**TASK OBJECTIVE:**
Repeat the records below word for word.

[SUPPLIED DATA — start]

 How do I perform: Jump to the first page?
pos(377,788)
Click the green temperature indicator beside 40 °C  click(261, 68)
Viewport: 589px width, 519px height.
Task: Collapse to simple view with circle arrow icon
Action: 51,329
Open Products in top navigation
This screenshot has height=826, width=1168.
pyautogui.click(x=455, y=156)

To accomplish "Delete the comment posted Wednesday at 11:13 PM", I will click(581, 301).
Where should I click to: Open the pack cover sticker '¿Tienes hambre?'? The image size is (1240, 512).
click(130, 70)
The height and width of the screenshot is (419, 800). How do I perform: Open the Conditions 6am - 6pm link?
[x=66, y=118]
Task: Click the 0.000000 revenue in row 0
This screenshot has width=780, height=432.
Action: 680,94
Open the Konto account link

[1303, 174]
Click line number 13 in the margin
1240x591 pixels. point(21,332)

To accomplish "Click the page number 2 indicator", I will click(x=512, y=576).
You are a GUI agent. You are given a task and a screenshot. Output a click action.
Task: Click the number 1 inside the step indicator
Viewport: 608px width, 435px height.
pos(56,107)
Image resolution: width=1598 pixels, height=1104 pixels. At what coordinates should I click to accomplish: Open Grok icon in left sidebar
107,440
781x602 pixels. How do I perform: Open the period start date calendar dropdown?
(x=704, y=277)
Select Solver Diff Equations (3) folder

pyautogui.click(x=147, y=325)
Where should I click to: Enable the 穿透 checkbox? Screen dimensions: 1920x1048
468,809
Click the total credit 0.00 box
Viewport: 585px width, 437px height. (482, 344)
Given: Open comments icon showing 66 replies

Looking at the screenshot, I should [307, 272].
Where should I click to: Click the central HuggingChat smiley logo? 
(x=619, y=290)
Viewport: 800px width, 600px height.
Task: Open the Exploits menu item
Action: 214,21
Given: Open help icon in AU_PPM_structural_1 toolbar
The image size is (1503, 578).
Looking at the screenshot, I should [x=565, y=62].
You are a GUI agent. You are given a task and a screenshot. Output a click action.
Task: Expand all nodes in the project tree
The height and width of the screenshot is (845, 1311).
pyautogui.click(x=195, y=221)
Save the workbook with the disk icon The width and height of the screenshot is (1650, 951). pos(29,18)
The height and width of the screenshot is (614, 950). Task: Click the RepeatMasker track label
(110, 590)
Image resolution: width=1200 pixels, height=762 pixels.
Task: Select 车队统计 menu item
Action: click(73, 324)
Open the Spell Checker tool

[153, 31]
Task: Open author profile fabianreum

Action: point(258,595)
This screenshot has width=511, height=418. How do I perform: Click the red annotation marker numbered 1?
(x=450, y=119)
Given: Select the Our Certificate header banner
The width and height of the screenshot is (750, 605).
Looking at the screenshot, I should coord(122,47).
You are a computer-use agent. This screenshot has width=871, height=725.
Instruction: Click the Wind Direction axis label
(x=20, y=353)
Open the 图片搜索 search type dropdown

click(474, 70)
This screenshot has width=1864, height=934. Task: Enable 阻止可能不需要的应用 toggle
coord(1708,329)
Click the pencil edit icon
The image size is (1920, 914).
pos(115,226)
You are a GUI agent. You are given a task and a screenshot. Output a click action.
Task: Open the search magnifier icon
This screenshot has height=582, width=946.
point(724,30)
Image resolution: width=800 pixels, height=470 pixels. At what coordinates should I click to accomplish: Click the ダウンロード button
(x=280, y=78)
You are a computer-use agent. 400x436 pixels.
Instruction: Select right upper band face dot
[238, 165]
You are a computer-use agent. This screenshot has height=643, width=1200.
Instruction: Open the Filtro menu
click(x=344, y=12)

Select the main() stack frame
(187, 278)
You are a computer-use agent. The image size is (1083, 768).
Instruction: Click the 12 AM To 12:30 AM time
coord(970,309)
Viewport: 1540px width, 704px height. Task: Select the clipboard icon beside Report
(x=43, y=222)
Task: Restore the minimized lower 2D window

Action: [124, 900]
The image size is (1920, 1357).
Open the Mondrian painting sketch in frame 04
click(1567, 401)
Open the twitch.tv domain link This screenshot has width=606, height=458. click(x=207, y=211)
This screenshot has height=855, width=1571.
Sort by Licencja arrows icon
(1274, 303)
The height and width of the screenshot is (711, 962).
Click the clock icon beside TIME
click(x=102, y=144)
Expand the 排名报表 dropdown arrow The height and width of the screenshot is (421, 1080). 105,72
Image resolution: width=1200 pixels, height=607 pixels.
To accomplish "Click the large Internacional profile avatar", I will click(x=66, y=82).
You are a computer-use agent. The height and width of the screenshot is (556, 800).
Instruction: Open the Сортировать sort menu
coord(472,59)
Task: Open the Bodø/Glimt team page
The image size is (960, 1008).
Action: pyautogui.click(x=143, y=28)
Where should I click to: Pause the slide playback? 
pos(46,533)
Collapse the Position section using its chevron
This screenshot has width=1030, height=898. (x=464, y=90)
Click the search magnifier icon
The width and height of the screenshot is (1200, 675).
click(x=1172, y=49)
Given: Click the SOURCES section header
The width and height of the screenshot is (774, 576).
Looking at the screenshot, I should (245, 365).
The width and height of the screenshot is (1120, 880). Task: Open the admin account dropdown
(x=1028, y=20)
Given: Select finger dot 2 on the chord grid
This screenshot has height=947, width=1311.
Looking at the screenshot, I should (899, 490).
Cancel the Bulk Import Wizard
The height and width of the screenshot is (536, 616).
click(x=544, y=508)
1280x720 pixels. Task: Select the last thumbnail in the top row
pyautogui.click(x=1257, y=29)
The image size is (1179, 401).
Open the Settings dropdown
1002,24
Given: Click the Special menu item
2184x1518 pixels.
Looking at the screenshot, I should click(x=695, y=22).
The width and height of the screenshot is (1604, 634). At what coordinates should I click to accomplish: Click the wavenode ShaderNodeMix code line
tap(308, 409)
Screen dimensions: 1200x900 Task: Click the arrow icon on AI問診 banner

[SUPPLIED DATA — finish]

**ANSWER TO THIS PROBLEM:**
 How do I perform: Jump to the first page?
pos(377,788)
Click the green temperature indicator beside 40 °C  click(261, 68)
Viewport: 589px width, 519px height.
Task: Collapse to simple view with circle arrow icon
Action: 51,329
Open Products in top navigation
This screenshot has height=826, width=1168.
pyautogui.click(x=455, y=156)

To accomplish "Delete the comment posted Wednesday at 11:13 PM", I will click(581, 301).
Where should I click to: Open the pack cover sticker '¿Tienes hambre?'? The image size is (1240, 512).
click(130, 70)
The height and width of the screenshot is (419, 800). How do I perform: Open the Conditions 6am - 6pm link?
[x=66, y=118]
Task: Click the 0.000000 revenue in row 0
This screenshot has width=780, height=432.
Action: 680,94
Open the Konto account link

[1303, 174]
Click line number 13 in the margin
1240x591 pixels. point(21,332)

To accomplish "Click the page number 2 indicator", I will click(x=512, y=576).
You are a GUI agent. You are given a task and a screenshot. Output a click action.
Task: Click the number 1 inside the step indicator
Viewport: 608px width, 435px height.
pos(56,107)
Image resolution: width=1598 pixels, height=1104 pixels. At what coordinates should I click to accomplish: Open Grok icon in left sidebar
107,440
781x602 pixels. How do I perform: Open the period start date calendar dropdown?
(x=704, y=277)
Select Solver Diff Equations (3) folder

pyautogui.click(x=147, y=325)
Where should I click to: Enable the 穿透 checkbox? Screen dimensions: 1920x1048
468,809
Click the total credit 0.00 box
Viewport: 585px width, 437px height. (482, 344)
Given: Open comments icon showing 66 replies

Looking at the screenshot, I should [307, 272].
Where should I click to: Click the central HuggingChat smiley logo? 
(x=619, y=290)
Viewport: 800px width, 600px height.
Task: Open the Exploits menu item
Action: 214,21
Given: Open help icon in AU_PPM_structural_1 toolbar
The image size is (1503, 578).
Looking at the screenshot, I should [x=565, y=62].
You are a GUI agent. You are given a task and a screenshot. Output a click action.
Task: Expand all nodes in the project tree
The height and width of the screenshot is (845, 1311).
pyautogui.click(x=195, y=221)
Save the workbook with the disk icon The width and height of the screenshot is (1650, 951). pos(29,18)
The height and width of the screenshot is (614, 950). Task: Click the RepeatMasker track label
(110, 590)
Image resolution: width=1200 pixels, height=762 pixels.
Task: Select 车队统计 menu item
Action: click(73, 324)
Open the Spell Checker tool

[153, 31]
Task: Open author profile fabianreum

Action: point(258,595)
This screenshot has width=511, height=418. How do I perform: Click the red annotation marker numbered 1?
(x=450, y=119)
Given: Select the Our Certificate header banner
The width and height of the screenshot is (750, 605).
Looking at the screenshot, I should coord(122,47).
You are a computer-use agent. This screenshot has width=871, height=725.
Instruction: Click the Wind Direction axis label
(x=20, y=353)
Open the 图片搜索 search type dropdown

click(474, 70)
This screenshot has width=1864, height=934. Task: Enable 阻止可能不需要的应用 toggle
coord(1708,329)
Click the pencil edit icon
The image size is (1920, 914).
pos(115,226)
You are a GUI agent. You are given a task and a screenshot. Output a click action.
Task: Open the search magnifier icon
This screenshot has height=582, width=946.
point(724,30)
Image resolution: width=800 pixels, height=470 pixels. At what coordinates should I click to accomplish: Click the ダウンロード button
(x=280, y=78)
You are a computer-use agent. 400x436 pixels.
Instruction: Select right upper band face dot
[238, 165]
You are a computer-use agent. This screenshot has height=643, width=1200.
Instruction: Open the Filtro menu
click(x=344, y=12)

Select the main() stack frame
(187, 278)
You are a computer-use agent. The image size is (1083, 768).
Instruction: Click the 12 AM To 12:30 AM time
coord(970,309)
Viewport: 1540px width, 704px height. Task: Select the clipboard icon beside Report
(x=43, y=222)
Task: Restore the minimized lower 2D window

Action: [124, 900]
The image size is (1920, 1357).
Open the Mondrian painting sketch in frame 04
click(1567, 401)
Open the twitch.tv domain link This screenshot has width=606, height=458. click(x=207, y=211)
This screenshot has height=855, width=1571.
Sort by Licencja arrows icon
(1274, 303)
The height and width of the screenshot is (711, 962).
Click the clock icon beside TIME
click(x=102, y=144)
Expand the 排名报表 dropdown arrow The height and width of the screenshot is (421, 1080). 105,72
Image resolution: width=1200 pixels, height=607 pixels.
To accomplish "Click the large Internacional profile avatar", I will click(x=66, y=82).
You are a computer-use agent. The height and width of the screenshot is (556, 800).
Instruction: Open the Сортировать sort menu
coord(472,59)
Task: Open the Bodø/Glimt team page
The image size is (960, 1008).
Action: pyautogui.click(x=143, y=28)
Where should I click to: Pause the slide playback? 
pos(46,533)
Collapse the Position section using its chevron
This screenshot has width=1030, height=898. (x=464, y=90)
Click the search magnifier icon
The width and height of the screenshot is (1200, 675).
click(x=1172, y=49)
Given: Click the SOURCES section header
The width and height of the screenshot is (774, 576).
Looking at the screenshot, I should (245, 365).
The width and height of the screenshot is (1120, 880). Task: Open the admin account dropdown
(x=1028, y=20)
Given: Select finger dot 2 on the chord grid
This screenshot has height=947, width=1311.
Looking at the screenshot, I should (899, 490).
Cancel the Bulk Import Wizard
The height and width of the screenshot is (536, 616).
click(x=544, y=508)
1280x720 pixels. Task: Select the last thumbnail in the top row
pyautogui.click(x=1257, y=29)
The image size is (1179, 401).
Open the Settings dropdown
1002,24
Given: Click the Special menu item
2184x1518 pixels.
Looking at the screenshot, I should click(x=695, y=22).
The width and height of the screenshot is (1604, 634). At what coordinates should I click to accomplish: Click the wavenode ShaderNodeMix code line
tap(308, 409)
Screen dimensions: 1200x900 Task: Click the arrow icon on AI問診 banner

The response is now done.